Et après de longs jours de souffrances, de doutes, d’espoirs, il est ressorti papillon.
Et ce qu’il est devenu, il l’aime bien.
Il s’aime en papillon.
Ses pensées ont changé.
Il n’est plus là pour détruire, il est maintenant là pour aider, pour aimer et montrer que le monde est beau.
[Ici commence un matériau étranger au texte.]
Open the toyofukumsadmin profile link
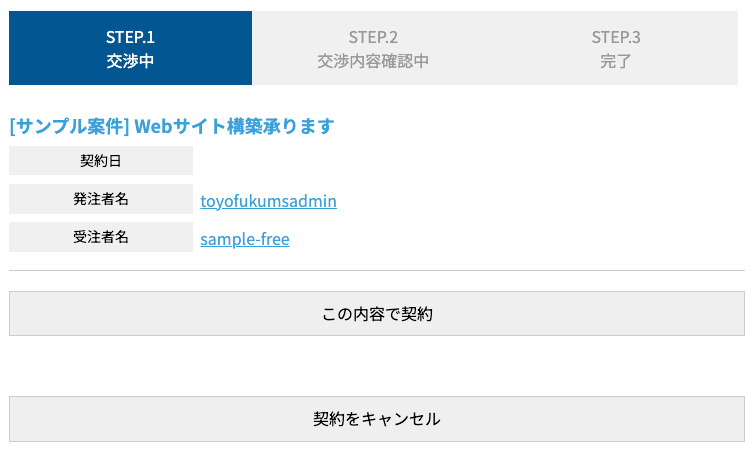The image size is (754, 453). pos(268,201)
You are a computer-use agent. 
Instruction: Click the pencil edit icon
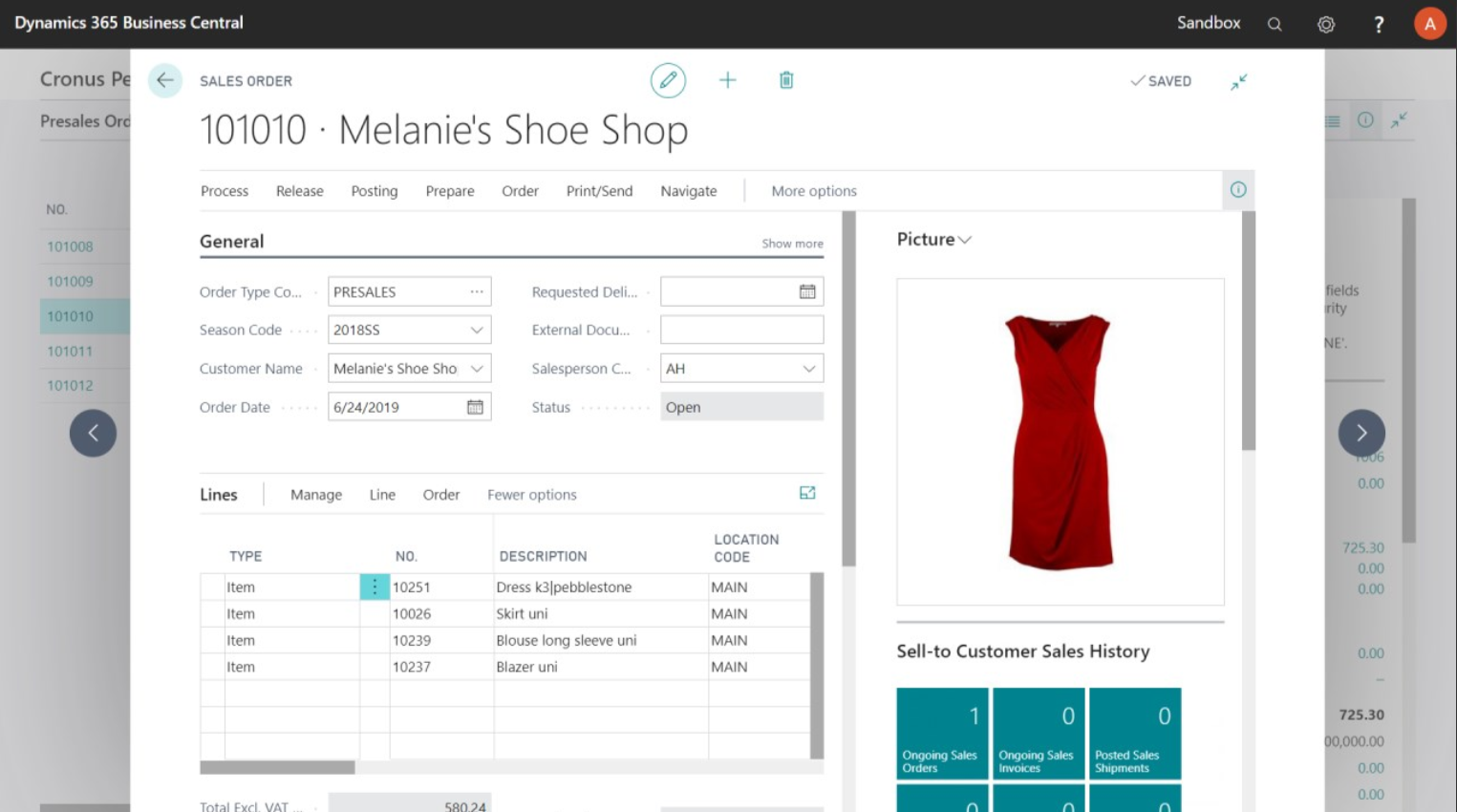668,81
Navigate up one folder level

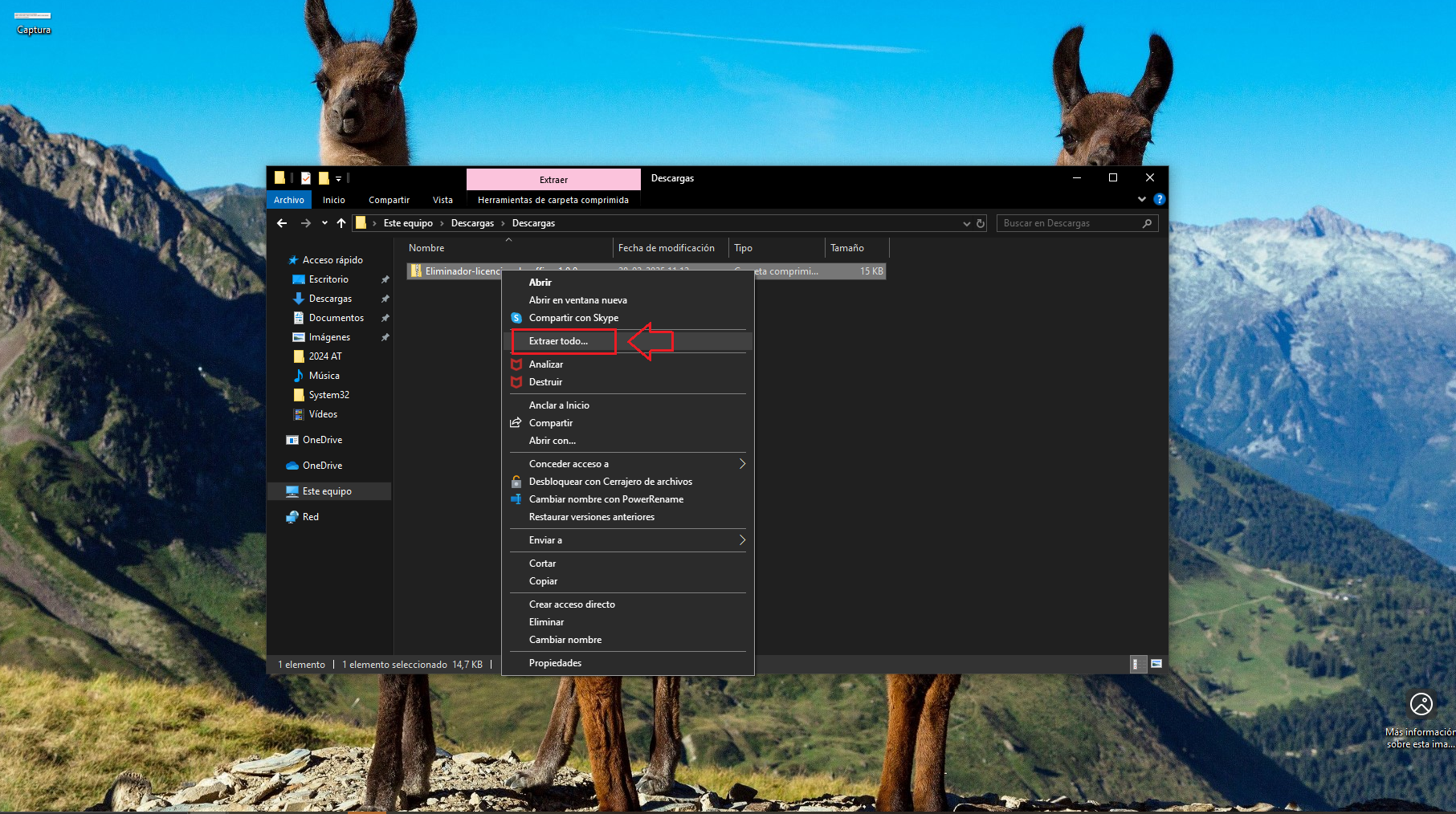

Quand il était chenille, il (ou plutôt elle) tuait à petit feu la fleur qui la nourrissait. Elle ne le faisait pas volontairement. Elle prenait mais n’offrait rien en échange…
Et le papillon qu’il est devenu aide la fleur, parfois la même fleur, à s’épanouir, à se reproduire, tout en se nourrissant.
Et il est libre. Il peut voler.
Les papillons existent peut-être pour
montrer que le changement,
le vrai changement,
celui de l’âme,
est possible ?

La chrysalide, ce passage nécessaire de la chenille au papillon, a été si douloureux.
Il a réussi !

Mais la chenille est-elle toujours là, quelque part ?
Il a envie de hurler de douleur. Ce n’est plus une douleur physique, mais c’est pire encore, c’est une douleur de l’âme. Avoir vécu toutes ces souffrances, cette mort et cette renaissance… Et être là, souffrir à nouveau, parce que, dans une vie antérieure, il a été chenille. Une chenille qui a certainement fait souffrir une fleur, autrefois.
Ce n’est pas juste !

Mais il comprend l’orchidée, sa bien-aimée, son amie. Comment peut-elle lui pardonner ? Comment peut-elle accepter d’être butinée par un papillon qui lui rappelle en permanence son passé, cette chenille ?
Si cette odeur lui revient en mémoire en sa présence, elle ne pourra jamais être heureuse avec lui.
Cette odeur pourra-t-elle la quitter un jour ?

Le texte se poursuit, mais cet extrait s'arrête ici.